● **Stated task**
Pull out each line of the listing below that contains the string "Select", copying each one in full. Case counts, so a line matches only when its capitalization agrees.

● **Records to process**
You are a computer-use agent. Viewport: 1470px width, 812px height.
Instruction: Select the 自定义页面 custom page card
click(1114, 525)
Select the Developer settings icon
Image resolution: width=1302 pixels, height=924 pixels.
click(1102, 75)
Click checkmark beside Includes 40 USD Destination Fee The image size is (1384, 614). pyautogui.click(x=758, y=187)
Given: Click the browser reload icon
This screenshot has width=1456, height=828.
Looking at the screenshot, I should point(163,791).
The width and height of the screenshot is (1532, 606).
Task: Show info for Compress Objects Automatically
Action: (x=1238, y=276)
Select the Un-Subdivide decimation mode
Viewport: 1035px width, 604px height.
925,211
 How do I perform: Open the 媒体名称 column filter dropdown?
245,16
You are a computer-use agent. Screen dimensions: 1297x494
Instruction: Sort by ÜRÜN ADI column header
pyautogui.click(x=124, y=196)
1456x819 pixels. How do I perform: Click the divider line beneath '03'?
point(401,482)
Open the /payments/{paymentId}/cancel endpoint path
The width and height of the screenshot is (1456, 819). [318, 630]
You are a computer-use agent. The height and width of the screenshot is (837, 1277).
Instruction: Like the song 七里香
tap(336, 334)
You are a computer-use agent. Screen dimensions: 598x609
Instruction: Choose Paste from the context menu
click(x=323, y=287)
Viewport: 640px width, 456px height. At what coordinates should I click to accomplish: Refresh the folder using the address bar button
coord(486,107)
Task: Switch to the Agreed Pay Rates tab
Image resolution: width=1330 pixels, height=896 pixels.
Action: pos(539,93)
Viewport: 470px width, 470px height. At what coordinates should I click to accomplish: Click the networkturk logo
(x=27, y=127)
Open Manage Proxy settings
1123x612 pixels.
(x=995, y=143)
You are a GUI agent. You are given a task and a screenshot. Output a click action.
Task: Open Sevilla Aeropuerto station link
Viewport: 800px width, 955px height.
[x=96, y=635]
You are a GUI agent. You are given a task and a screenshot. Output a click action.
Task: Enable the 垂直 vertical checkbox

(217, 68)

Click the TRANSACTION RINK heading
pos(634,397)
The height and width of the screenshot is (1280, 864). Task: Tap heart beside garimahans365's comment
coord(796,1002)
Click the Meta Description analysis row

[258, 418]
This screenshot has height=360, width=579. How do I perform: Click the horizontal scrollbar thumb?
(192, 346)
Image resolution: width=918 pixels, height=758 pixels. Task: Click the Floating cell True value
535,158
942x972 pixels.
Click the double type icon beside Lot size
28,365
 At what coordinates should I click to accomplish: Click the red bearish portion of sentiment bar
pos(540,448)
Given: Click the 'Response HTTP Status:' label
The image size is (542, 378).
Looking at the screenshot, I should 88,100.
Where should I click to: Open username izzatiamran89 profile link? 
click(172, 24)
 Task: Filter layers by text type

● **Complete response**
Instruction: Select the 自定义页面 custom page card
Select the Developer settings icon
Select the Un-Subdivide decimation mode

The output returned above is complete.